KUTIPAN SUMBER:

- - - - -

Kehadiran dua rombongan yang telah menempati 4 wilayah ini pun saling mengenal dan saling mengunjungi. Ketika itu dibuatlah sebuah kesepakatan untuk mengadakan musyawarah yang memutuskan untuk mendirikan perkampungan bersama yang dinamai Batu Yi Gandangi. Ketua Pelaksana Bandar perkampungan adalah Si Panjonga. Hingga saat ini tempat Bandar perkampungan tersebut tetap diabadikan menjadi tempat Makam Pahlawan Ksatria Buton dan Muna yaitu Laki La Ponto alias Murhum Raja Buton VI atau Sultan Buton I di Negeri Buton. Selaku ketua pelaksana Bandar Perkampungan, Si Panjonga berdiri di tengah tengah kerumunan orang banyak sambil berteriak dalam bahasa Wolio dengan ucapan Welia, artinya buatlah Perkampungan (We = buatlah ; Lia = Perkampungan). Ucapan Si Panjonga ini diabadikan menjadi nama wilayah kecamatan Wolio.

- - - - -

TUGAS LATIHAN:
1) Tulis ulang bagian teks tentang asal nama Wolio antara "Kehadiran dua rombongan" dan "wilayah kecamatan Wolio.", termasuk keduanya, dengan mengganti "rombongan" menjadi "kelompok".
2) Menurut teks tentang asal nama Wolio, apa arti ucapan "Welia" yang diteriakkan Si Panjonga?

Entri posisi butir
- - - - -

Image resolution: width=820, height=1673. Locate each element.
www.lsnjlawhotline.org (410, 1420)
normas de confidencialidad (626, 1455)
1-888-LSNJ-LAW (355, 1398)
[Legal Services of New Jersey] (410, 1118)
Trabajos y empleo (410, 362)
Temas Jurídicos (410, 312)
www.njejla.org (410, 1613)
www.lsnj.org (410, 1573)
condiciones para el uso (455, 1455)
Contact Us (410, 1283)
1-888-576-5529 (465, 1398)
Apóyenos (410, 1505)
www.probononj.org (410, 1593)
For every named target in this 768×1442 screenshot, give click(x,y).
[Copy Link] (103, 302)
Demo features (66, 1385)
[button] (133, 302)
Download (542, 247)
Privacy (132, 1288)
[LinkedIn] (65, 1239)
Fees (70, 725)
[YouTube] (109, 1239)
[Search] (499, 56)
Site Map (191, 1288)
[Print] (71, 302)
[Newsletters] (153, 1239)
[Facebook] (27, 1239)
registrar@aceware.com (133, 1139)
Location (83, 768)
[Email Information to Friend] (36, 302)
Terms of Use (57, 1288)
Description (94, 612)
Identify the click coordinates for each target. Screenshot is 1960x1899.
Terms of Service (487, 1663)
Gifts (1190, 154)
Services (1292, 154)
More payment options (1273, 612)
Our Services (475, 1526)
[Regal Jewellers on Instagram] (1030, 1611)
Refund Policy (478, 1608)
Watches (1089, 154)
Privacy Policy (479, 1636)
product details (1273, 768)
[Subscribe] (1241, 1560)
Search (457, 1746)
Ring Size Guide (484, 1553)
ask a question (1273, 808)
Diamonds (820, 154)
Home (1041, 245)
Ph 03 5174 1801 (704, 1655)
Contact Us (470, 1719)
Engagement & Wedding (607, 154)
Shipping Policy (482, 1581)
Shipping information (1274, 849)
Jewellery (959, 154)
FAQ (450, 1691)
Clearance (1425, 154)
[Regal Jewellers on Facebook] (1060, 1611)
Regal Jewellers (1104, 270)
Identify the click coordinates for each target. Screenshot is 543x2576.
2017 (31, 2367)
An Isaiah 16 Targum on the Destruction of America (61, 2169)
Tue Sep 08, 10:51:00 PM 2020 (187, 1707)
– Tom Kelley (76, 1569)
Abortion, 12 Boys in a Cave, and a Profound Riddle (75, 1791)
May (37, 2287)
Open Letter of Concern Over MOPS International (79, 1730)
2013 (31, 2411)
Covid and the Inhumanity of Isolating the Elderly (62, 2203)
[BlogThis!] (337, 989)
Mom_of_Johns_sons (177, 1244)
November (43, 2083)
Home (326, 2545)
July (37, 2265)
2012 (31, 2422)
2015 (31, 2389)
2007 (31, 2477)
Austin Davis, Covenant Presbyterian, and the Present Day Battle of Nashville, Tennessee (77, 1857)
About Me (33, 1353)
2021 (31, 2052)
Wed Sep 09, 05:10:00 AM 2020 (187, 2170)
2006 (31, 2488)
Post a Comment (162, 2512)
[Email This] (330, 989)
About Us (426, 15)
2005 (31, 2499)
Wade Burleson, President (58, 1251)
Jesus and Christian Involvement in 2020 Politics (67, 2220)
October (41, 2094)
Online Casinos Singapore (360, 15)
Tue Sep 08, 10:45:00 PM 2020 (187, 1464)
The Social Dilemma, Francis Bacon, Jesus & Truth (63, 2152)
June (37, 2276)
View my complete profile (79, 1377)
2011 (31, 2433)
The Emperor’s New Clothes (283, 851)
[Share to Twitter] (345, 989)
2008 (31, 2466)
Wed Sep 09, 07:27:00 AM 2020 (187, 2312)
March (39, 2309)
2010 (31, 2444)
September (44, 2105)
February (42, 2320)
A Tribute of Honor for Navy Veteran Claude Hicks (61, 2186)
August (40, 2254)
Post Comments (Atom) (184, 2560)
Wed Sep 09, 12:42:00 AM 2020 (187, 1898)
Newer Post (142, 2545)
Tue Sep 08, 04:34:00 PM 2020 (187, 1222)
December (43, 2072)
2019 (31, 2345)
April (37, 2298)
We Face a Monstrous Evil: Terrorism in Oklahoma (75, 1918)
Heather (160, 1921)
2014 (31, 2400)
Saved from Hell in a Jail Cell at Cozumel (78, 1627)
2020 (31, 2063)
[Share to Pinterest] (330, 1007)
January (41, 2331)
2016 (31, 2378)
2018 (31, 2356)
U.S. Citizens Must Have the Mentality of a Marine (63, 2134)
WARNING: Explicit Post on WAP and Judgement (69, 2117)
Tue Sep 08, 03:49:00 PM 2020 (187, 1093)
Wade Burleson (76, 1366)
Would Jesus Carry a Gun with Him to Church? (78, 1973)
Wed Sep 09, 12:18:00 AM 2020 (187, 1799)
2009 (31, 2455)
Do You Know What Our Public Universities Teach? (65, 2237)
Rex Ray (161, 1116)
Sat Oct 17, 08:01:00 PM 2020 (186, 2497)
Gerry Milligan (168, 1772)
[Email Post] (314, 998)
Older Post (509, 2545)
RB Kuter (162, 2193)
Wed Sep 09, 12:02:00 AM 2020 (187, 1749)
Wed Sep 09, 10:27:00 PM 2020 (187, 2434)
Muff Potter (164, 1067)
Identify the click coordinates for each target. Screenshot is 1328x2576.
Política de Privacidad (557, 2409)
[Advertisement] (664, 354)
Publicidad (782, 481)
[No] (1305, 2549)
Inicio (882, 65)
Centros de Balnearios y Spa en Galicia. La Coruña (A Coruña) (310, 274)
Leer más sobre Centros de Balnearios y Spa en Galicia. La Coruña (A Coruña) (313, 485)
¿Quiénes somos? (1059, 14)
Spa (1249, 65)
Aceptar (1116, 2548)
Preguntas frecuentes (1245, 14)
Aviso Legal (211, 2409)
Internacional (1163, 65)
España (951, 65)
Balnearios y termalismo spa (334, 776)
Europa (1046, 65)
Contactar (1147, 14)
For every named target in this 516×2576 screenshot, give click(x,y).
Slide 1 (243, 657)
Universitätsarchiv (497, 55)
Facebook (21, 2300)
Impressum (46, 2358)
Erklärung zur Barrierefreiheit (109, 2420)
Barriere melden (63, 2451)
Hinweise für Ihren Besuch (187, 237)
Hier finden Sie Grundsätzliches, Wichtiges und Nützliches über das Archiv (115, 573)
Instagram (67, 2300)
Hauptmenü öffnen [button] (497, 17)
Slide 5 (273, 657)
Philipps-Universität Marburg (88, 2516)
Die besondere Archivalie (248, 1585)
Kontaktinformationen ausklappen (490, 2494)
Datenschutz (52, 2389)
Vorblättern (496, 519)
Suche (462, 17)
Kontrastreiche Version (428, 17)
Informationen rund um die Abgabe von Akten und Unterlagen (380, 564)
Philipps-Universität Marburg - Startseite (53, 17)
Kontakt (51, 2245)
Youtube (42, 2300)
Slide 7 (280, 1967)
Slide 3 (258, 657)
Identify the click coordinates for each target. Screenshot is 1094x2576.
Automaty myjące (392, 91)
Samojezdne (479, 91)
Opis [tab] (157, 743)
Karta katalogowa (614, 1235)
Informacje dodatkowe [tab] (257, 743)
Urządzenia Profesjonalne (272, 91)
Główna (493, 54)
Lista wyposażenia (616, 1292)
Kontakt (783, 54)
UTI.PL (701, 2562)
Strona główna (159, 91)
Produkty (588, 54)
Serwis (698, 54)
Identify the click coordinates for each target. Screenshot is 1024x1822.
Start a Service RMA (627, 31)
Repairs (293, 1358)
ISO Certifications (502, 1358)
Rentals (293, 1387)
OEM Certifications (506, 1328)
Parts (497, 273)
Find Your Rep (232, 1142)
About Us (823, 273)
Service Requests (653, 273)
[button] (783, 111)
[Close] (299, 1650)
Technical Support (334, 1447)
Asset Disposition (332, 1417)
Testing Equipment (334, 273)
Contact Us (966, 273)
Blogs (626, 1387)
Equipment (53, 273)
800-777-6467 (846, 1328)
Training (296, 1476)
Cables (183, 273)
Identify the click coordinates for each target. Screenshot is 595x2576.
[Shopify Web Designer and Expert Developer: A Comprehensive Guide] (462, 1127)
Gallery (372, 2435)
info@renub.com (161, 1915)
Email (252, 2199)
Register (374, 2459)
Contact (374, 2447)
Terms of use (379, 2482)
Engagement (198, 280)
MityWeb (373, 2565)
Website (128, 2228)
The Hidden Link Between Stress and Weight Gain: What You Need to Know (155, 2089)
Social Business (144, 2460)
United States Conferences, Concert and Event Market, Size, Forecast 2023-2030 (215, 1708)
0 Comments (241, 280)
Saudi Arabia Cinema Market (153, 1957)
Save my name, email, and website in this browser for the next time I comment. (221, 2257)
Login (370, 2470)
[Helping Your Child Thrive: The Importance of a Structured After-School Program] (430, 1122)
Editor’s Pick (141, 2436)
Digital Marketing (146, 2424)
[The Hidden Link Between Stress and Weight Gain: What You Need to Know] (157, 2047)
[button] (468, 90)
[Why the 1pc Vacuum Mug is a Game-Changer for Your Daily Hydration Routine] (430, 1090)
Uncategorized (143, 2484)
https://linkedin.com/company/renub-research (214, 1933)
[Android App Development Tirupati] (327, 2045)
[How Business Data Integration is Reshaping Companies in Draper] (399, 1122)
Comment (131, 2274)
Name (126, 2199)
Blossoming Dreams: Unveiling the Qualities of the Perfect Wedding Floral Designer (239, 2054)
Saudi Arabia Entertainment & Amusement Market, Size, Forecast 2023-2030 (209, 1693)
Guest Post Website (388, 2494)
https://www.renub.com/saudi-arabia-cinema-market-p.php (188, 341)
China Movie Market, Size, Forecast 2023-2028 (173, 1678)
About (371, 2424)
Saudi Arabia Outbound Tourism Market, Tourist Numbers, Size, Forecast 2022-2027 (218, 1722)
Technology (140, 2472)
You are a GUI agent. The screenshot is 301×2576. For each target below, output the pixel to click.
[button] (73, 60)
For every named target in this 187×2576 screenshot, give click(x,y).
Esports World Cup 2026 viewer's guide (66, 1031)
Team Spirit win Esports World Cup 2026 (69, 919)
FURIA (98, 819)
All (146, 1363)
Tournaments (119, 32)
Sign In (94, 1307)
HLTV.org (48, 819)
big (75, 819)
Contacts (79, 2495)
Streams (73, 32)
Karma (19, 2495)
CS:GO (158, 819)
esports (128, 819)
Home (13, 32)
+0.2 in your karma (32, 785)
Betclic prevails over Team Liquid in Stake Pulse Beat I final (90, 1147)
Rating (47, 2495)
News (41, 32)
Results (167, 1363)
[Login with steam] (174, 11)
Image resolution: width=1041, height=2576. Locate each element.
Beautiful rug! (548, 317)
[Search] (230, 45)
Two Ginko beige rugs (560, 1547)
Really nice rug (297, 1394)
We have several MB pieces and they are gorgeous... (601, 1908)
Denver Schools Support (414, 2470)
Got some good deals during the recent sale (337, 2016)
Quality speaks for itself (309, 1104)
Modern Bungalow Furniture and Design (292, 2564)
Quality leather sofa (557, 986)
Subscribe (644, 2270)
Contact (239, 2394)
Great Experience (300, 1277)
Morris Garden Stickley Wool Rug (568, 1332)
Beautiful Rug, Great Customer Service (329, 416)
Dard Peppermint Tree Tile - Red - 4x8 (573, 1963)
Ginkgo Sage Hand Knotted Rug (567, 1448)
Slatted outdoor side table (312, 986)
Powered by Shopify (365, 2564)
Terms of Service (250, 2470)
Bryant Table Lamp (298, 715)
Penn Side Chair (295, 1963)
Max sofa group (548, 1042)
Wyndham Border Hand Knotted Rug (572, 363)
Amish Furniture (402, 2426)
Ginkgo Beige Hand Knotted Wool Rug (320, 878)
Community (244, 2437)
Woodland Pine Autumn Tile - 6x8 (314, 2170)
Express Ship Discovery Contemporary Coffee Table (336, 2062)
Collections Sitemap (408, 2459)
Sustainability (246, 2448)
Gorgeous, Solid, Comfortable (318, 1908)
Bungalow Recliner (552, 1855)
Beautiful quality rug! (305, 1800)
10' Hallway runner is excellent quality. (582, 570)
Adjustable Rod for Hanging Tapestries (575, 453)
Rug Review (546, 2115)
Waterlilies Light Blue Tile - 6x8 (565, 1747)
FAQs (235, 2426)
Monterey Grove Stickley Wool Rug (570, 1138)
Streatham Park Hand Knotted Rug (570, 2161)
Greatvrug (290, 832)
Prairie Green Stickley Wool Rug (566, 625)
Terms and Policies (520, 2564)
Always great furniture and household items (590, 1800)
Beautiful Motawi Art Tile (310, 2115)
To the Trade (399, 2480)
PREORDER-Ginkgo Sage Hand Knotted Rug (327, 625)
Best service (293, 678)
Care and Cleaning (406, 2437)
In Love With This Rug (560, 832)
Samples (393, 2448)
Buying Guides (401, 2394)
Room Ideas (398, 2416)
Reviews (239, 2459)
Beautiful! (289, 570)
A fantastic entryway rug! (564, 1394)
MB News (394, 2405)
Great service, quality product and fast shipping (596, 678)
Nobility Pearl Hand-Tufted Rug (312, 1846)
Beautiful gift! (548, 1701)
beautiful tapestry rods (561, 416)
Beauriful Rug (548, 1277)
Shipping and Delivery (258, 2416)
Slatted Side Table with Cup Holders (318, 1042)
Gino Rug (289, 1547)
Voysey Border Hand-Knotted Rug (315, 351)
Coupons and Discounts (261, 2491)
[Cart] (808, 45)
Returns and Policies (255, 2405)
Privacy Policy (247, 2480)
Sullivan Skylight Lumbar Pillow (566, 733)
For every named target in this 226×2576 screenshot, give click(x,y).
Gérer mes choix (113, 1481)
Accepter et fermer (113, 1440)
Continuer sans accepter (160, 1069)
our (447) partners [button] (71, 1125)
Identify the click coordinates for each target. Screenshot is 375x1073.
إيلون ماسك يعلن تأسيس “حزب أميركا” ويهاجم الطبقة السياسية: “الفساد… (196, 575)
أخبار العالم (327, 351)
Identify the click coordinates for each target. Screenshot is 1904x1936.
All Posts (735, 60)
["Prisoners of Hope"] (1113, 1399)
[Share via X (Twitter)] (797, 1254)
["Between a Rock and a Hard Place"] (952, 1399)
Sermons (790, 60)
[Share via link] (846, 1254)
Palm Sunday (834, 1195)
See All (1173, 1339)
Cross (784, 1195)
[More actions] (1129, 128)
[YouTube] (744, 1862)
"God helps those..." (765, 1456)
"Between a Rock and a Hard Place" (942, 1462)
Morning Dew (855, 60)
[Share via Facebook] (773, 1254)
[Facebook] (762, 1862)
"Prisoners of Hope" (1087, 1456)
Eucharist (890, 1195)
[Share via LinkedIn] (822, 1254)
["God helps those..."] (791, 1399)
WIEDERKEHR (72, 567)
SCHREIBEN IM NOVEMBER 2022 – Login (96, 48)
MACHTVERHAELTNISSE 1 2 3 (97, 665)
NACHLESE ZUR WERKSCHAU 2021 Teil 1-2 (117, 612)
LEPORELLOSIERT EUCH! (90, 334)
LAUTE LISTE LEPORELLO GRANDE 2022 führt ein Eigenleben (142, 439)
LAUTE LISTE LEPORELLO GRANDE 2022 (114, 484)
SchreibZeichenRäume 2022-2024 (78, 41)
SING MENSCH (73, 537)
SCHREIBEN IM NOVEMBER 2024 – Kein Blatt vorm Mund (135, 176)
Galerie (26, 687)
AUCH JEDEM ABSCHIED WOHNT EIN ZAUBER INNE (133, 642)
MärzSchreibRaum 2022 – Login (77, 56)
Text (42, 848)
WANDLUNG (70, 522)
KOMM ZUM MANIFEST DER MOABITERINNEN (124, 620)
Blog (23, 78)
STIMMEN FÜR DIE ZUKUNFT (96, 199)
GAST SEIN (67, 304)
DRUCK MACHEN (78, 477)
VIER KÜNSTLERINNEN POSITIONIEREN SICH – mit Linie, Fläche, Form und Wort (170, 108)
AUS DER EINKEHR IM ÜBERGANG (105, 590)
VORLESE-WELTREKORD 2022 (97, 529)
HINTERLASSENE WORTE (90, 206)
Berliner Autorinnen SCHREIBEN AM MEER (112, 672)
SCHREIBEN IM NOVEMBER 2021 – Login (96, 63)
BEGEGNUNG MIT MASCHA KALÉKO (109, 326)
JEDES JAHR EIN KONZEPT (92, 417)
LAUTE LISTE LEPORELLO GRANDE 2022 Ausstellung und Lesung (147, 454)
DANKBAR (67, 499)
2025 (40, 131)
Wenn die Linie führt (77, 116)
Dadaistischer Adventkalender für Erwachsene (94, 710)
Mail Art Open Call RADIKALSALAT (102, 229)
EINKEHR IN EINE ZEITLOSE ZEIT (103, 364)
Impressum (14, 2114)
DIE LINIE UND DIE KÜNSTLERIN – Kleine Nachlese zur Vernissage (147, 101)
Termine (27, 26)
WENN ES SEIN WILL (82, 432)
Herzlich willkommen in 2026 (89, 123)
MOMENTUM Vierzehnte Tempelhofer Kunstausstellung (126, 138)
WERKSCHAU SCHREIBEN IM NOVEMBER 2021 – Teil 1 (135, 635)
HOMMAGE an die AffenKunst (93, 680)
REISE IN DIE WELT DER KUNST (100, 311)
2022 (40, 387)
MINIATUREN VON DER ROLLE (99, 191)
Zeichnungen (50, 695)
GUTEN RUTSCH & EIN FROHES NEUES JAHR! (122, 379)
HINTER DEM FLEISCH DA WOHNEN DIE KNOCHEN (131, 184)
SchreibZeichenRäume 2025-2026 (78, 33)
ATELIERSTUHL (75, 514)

- - - - -

JAWABAN LATIHAN:
1)
Kehadiran dua kelompok yang telah menempati 4 wilayah ini pun saling mengenal dan saling mengunjungi. Ketika itu dibuatlah sebuah kesepakatan untuk mengadakan musyawarah yang memutuskan untuk mendirikan perkampungan bersama yang dinamai Batu Yi Gandangi. Ketua Pelaksana Bandar perkampungan adalah Si Panjonga. Hingga saat ini tempat Bandar perkampungan tersebut tetap diabadikan menjadi tempat Makam Pahlawan Ksatria Buton dan Muna yaitu Laki La Ponto alias Murhum Raja Buton VI atau Sultan Buton I di Negeri Buton. Selaku ketua pelaksana Bandar Perkampungan, Si Panjonga berdiri di tengah tengah kerumunan orang banyak sambil berteriak dalam bahasa Wolio dengan ucapan Welia, artinya buatlah Perkampungan (We = buatlah ; Lia = Perkampungan). Ucapan Si Panjonga ini diabadikan menjadi nama wilayah kecamatan Wolio.

2) Buatlah perkampungan.